#### [PROBLEM TO WORK ON]
Rewrite the rows below, putting "Which spot should I tap to" wherever "Where should I click to" occurs and leaving everything else unchanged.

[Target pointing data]

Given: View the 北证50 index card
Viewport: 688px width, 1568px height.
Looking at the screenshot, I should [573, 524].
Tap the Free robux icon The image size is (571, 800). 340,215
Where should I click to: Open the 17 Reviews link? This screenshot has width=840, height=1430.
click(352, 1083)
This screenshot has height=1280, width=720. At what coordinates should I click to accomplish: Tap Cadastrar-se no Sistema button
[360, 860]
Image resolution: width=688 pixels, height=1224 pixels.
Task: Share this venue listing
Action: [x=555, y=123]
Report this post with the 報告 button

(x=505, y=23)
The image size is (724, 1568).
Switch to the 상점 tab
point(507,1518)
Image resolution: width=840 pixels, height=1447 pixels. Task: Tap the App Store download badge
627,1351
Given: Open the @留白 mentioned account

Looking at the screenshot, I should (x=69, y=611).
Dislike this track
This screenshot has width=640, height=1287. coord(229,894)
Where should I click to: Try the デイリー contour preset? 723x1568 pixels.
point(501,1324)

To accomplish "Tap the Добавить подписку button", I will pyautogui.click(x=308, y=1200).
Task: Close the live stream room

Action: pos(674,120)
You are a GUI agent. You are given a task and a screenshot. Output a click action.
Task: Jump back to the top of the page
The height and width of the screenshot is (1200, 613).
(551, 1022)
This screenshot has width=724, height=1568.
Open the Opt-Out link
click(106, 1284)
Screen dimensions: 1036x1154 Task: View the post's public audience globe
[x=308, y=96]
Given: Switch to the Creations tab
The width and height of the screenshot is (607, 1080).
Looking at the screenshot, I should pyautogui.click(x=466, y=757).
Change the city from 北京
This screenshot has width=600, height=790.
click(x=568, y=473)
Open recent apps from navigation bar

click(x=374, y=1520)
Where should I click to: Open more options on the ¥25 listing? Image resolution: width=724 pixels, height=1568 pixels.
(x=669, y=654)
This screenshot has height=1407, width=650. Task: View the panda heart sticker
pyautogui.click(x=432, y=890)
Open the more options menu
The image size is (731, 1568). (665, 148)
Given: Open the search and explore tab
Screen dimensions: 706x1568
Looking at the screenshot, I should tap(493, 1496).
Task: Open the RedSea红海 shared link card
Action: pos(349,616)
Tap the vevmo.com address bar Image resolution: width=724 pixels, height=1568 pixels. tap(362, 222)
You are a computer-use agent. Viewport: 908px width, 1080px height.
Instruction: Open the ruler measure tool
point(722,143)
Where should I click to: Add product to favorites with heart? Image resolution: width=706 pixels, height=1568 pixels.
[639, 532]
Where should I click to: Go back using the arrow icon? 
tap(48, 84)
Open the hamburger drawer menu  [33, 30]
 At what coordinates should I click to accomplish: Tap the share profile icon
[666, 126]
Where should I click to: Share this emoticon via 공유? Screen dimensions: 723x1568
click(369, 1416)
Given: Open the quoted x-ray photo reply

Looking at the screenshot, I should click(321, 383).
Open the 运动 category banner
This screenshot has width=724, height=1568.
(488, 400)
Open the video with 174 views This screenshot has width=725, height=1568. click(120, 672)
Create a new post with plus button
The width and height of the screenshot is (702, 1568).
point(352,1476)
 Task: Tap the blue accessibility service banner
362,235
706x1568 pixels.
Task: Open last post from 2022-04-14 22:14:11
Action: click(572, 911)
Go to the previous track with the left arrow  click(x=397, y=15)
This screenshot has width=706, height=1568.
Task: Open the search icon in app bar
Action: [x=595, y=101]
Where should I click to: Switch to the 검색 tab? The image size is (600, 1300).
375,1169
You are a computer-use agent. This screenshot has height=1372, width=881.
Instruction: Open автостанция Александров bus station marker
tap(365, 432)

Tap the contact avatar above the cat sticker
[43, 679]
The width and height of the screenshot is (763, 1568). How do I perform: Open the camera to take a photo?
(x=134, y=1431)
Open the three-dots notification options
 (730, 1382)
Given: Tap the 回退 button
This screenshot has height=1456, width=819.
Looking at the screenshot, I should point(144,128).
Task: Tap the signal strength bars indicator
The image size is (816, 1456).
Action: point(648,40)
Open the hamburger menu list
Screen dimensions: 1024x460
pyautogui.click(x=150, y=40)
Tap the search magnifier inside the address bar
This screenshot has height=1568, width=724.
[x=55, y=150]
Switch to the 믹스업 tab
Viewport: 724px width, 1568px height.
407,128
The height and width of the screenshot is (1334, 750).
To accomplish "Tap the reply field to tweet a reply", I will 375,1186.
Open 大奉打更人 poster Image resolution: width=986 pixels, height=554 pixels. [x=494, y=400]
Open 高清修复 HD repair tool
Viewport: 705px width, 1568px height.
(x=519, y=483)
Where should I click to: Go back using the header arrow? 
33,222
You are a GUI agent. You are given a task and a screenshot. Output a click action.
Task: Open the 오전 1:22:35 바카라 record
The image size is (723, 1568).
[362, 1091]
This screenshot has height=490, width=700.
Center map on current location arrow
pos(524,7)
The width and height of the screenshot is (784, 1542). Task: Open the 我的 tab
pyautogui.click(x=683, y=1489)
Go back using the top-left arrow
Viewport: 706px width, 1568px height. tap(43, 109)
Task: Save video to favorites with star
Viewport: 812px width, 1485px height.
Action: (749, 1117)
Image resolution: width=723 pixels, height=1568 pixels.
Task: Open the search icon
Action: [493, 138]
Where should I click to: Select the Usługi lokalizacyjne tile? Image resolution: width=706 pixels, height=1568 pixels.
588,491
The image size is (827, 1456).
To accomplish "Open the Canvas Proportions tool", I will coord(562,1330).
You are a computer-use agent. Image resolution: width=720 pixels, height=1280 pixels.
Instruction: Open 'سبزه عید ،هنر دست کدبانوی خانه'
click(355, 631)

#### [SOLUTION FOR THIS TASK]
Given: View the 北证50 index card
Viewport: 688px width, 1568px height.
Looking at the screenshot, I should [573, 524].
Tap the Free robux icon The image size is (571, 800). 340,215
Which spot should I tap to: Open the 17 Reviews link? This screenshot has width=840, height=1430.
click(352, 1083)
This screenshot has height=1280, width=720. At what coordinates should I click to accomplish: Tap Cadastrar-se no Sistema button
[360, 860]
Image resolution: width=688 pixels, height=1224 pixels.
Task: Share this venue listing
Action: [x=555, y=123]
Report this post with the 報告 button

(x=505, y=23)
The image size is (724, 1568).
Switch to the 상점 tab
point(507,1518)
Image resolution: width=840 pixels, height=1447 pixels. Task: Tap the App Store download badge
627,1351
Given: Open the @留白 mentioned account

Looking at the screenshot, I should (x=69, y=611).
Dislike this track
This screenshot has width=640, height=1287. coord(229,894)
Which spot should I tap to: Try the デイリー contour preset? 723x1568 pixels.
point(501,1324)

To accomplish "Tap the Добавить подписку button", I will pyautogui.click(x=308, y=1200).
Task: Close the live stream room

Action: pos(674,120)
You are a GUI agent. You are given a task and a screenshot. Output a click action.
Task: Jump back to the top of the page
The height and width of the screenshot is (1200, 613).
(551, 1022)
This screenshot has width=724, height=1568.
Open the Opt-Out link
click(106, 1284)
Screen dimensions: 1036x1154 Task: View the post's public audience globe
[x=308, y=96]
Given: Switch to the Creations tab
The width and height of the screenshot is (607, 1080).
Looking at the screenshot, I should pyautogui.click(x=466, y=757).
Change the city from 北京
This screenshot has width=600, height=790.
click(x=568, y=473)
Open recent apps from navigation bar

click(x=374, y=1520)
Which spot should I tap to: Open more options on the ¥25 listing? Image resolution: width=724 pixels, height=1568 pixels.
(x=669, y=654)
This screenshot has height=1407, width=650. Task: View the panda heart sticker
pyautogui.click(x=432, y=890)
Open the more options menu
The image size is (731, 1568). (665, 148)
Given: Open the search and explore tab
Screen dimensions: 706x1568
Looking at the screenshot, I should tap(493, 1496).
Task: Open the RedSea红海 shared link card
Action: pos(349,616)
Tap the vevmo.com address bar Image resolution: width=724 pixels, height=1568 pixels. tap(362, 222)
You are a computer-use agent. Viewport: 908px width, 1080px height.
Instruction: Open the ruler measure tool
point(722,143)
Which spot should I tap to: Add product to favorites with heart? Image resolution: width=706 pixels, height=1568 pixels.
[639, 532]
Which spot should I tap to: Go back using the arrow icon? 
tap(48, 84)
Open the hamburger drawer menu  [33, 30]
 At what coordinates should I click to accomplish: Tap the share profile icon
[666, 126]
Which spot should I tap to: Share this emoticon via 공유? Screen dimensions: 723x1568
click(369, 1416)
Given: Open the quoted x-ray photo reply

Looking at the screenshot, I should click(321, 383).
Open the 运动 category banner
This screenshot has width=724, height=1568.
(488, 400)
Open the video with 174 views This screenshot has width=725, height=1568. click(120, 672)
Create a new post with plus button
The width and height of the screenshot is (702, 1568).
point(352,1476)
 Task: Tap the blue accessibility service banner
362,235
706x1568 pixels.
Task: Open last post from 2022-04-14 22:14:11
Action: click(572, 911)
Go to the previous track with the left arrow  click(x=397, y=15)
This screenshot has width=706, height=1568.
Task: Open the search icon in app bar
Action: [x=595, y=101]
Which spot should I tap to: Switch to the 검색 tab? The image size is (600, 1300).
375,1169
You are a computer-use agent. This screenshot has height=1372, width=881.
Instruction: Open автостанция Александров bus station marker
tap(365, 432)

Tap the contact avatar above the cat sticker
[43, 679]
The width and height of the screenshot is (763, 1568). How do I perform: Open the camera to take a photo?
(x=134, y=1431)
Open the three-dots notification options
 (730, 1382)
Given: Tap the 回退 button
This screenshot has height=1456, width=819.
Looking at the screenshot, I should point(144,128).
Task: Tap the signal strength bars indicator
The image size is (816, 1456).
Action: point(648,40)
Open the hamburger menu list
Screen dimensions: 1024x460
pyautogui.click(x=150, y=40)
Tap the search magnifier inside the address bar
This screenshot has height=1568, width=724.
[x=55, y=150]
Switch to the 믹스업 tab
Viewport: 724px width, 1568px height.
407,128
The height and width of the screenshot is (1334, 750).
To accomplish "Tap the reply field to tweet a reply", I will 375,1186.
Open 大奉打更人 poster Image resolution: width=986 pixels, height=554 pixels. [x=494, y=400]
Open 高清修复 HD repair tool
Viewport: 705px width, 1568px height.
(x=519, y=483)
Which spot should I tap to: Go back using the header arrow? 
33,222
You are a GUI agent. You are given a task and a screenshot. Output a click action.
Task: Open the 오전 1:22:35 바카라 record
The image size is (723, 1568).
[362, 1091]
This screenshot has height=490, width=700.
Center map on current location arrow
pos(524,7)
The width and height of the screenshot is (784, 1542). Task: Open the 我的 tab
pyautogui.click(x=683, y=1489)
Go back using the top-left arrow
Viewport: 706px width, 1568px height. tap(43, 109)
Task: Save video to favorites with star
Viewport: 812px width, 1485px height.
Action: (749, 1117)
Image resolution: width=723 pixels, height=1568 pixels.
Task: Open the search icon
Action: [493, 138]
Which spot should I tap to: Select the Usługi lokalizacyjne tile? Image resolution: width=706 pixels, height=1568 pixels.
588,491
The image size is (827, 1456).
To accomplish "Open the Canvas Proportions tool", I will coord(562,1330).
You are a computer-use agent. Image resolution: width=720 pixels, height=1280 pixels.
Instruction: Open 'سبزه عید ،هنر دست کدبانوی خانه'
click(355, 631)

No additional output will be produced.